Luís Alves acudiu-lhe com as pastilhas da consolação; o acesso passou; nova palestra, novo riso, novo desespero, e assim se foram escoando as horas da noite, que o relógio da sala de jantar batia seca e regularmente, como a lembrar aos dois amigos que as nossas paixões não aceleram nem moderam o passo do tempo. 
A aurora para os dois acadêmicos coincidiu com as badaladas do meio-dia, o que não admira, pois só adormeceram quando ela começava a apagar as estrelas. Estêvão passou a noite, — a manhã, quero dizer, — muito sossegada e livre de sonhos maus. Quando abriu os olhos estranhou o aposento e os objetos que o rodeavam. Logo que os reconheceu, despertou-se-lhe, com a memória, o coração, onde já não havia aquela dor aguda da véspera. Os sucessos, embora recentes, começavam a envolver-se na sombra crepuscular do passado. 
A natureza tem suas leis imperiosas; e o homem, ser complexo, vive não só do que ama, mas também (força é dizê-lo) do que come. Sirva isto de escusa ao nosso estudante, que almoçou nesse dia, como nos anteriores, bastando dizer em seu abono que, se o não fez com lágrimas, também o não fez alegre. Mas o certo é que a tempestade serenara; o que havia era uma ressaca, ainda forte, mas que diminuiria com o tempo. Luís Alves evitou falar-lhe de Guiomar; Estêvão foi o primeiro a recordar-se dela. 

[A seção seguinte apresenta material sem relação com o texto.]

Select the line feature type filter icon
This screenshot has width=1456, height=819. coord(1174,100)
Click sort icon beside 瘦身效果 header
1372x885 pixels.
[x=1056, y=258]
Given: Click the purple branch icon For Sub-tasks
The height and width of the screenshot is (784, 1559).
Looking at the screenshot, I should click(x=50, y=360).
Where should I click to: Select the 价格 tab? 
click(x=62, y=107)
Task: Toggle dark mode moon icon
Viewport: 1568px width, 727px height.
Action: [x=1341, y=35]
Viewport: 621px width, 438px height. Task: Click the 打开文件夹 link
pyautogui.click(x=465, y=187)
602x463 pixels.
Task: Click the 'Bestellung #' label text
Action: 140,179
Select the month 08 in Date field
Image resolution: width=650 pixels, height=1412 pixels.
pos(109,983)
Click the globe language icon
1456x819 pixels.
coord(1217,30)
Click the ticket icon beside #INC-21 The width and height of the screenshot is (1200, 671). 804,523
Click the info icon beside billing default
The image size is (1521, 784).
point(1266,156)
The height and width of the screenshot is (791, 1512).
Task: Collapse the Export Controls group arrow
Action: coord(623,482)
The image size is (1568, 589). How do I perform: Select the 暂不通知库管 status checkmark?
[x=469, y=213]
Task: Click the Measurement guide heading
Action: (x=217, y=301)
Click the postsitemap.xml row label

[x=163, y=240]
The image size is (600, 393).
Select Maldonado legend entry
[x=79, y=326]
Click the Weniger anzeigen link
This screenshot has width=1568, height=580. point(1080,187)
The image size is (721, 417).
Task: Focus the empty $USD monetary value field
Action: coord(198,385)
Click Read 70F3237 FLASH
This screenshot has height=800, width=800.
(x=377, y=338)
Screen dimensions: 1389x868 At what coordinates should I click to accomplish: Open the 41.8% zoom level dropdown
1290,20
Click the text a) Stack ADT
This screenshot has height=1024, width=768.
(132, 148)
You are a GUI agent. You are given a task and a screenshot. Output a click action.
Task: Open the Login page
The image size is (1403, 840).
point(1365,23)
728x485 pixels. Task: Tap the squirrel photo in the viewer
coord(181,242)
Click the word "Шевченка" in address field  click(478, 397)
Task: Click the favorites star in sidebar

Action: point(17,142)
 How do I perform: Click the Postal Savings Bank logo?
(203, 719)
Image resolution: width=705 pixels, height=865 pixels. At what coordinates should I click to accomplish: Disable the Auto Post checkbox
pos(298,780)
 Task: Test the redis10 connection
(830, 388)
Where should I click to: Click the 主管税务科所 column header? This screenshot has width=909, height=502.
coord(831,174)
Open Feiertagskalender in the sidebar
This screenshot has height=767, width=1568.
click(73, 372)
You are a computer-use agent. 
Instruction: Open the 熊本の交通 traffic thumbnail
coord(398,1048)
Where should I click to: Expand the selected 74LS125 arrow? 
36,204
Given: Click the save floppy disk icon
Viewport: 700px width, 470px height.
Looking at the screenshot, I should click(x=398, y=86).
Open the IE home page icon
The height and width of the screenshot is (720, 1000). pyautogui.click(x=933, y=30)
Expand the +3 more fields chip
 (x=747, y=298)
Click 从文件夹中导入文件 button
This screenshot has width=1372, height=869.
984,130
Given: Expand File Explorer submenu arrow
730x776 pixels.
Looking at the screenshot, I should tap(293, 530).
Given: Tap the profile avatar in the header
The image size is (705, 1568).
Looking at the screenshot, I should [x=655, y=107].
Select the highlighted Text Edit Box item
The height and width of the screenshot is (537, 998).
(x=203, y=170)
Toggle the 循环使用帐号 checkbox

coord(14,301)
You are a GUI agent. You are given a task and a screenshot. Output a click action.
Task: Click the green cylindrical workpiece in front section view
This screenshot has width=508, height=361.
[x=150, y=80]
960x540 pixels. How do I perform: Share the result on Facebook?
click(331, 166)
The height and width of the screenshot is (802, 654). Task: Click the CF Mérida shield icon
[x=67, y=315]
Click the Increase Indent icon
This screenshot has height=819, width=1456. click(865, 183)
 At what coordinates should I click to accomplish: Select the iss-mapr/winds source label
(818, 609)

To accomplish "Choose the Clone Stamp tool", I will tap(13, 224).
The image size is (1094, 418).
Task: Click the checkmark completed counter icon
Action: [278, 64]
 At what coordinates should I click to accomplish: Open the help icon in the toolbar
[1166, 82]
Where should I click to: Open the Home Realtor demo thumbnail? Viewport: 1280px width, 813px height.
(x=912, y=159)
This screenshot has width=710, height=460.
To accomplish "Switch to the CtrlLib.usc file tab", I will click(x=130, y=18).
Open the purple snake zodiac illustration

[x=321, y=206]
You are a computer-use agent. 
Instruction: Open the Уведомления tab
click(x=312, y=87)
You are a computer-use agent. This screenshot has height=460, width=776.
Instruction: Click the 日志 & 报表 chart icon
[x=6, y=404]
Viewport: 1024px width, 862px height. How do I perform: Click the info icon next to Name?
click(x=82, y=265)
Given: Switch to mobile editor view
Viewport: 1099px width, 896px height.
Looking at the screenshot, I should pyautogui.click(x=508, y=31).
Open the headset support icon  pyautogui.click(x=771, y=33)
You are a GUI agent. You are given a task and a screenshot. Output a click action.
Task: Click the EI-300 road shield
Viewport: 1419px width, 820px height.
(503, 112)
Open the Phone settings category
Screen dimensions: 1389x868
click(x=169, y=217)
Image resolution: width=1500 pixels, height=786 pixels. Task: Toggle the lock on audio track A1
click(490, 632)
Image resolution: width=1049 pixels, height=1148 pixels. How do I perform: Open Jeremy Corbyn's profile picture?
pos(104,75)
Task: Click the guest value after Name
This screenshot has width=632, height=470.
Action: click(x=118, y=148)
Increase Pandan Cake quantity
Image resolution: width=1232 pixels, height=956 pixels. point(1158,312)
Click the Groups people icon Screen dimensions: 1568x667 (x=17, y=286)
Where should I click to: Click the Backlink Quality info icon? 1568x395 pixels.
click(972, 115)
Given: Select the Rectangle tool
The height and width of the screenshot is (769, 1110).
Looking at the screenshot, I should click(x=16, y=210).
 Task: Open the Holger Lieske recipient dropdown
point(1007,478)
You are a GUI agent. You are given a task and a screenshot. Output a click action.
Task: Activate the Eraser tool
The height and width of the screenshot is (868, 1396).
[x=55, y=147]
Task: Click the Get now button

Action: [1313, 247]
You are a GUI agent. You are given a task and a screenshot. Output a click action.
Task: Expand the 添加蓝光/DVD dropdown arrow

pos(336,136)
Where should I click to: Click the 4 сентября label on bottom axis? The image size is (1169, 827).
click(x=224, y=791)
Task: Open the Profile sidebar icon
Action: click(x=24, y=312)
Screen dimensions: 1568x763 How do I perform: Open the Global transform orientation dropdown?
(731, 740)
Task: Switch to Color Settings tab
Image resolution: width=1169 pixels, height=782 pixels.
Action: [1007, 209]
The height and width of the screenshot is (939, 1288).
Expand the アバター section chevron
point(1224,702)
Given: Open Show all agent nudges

— Dá tempo ao tempo, respondeu Luís Alves, e ainda te hás de rir dos teus planos de ontem. Sobretudo, agradece ao destino o haveres escapado tão depressa. E queres um conselho? 
— Dize. 
— O amor é uma carta, mais ou menos longa, escrita em papel velino, corte dourado, muito cheiroso e catita; carta de parabéns quando se lê, carta de pêsames quando se acabou de ler. Tu que chegaste ao fim, põe a epístola no fundo da gaveta, e não te lembres de ir ver se ela tem um post-scriptum... 
Estêvão aplaudiu a metáfora com um sorriso de bom agouro. 
Duas vezes viu ele a formosa Guiomar, antes de seguir para S. Paulo. 
Da primeira sentiu-se ainda abalado, porque a ferida não cicatrizara de todo; da segunda, pôde encará-la sem perturbação. Era melhor, — mais romântico pelo menos, que eu o pusesse a caminho da academia, com o desespero no coração, lavado em lágrimas, ou a bebê-las em silêncio, como lhe pedia a sua dignidade de homem. Mas que lhe hei de eu fazer? Ele foi daqui 
com os olhos enxutos, distraindo-se dos tédios da viagem com alguma pilhéria de rapaz, — rapaz outra vez, como dantes.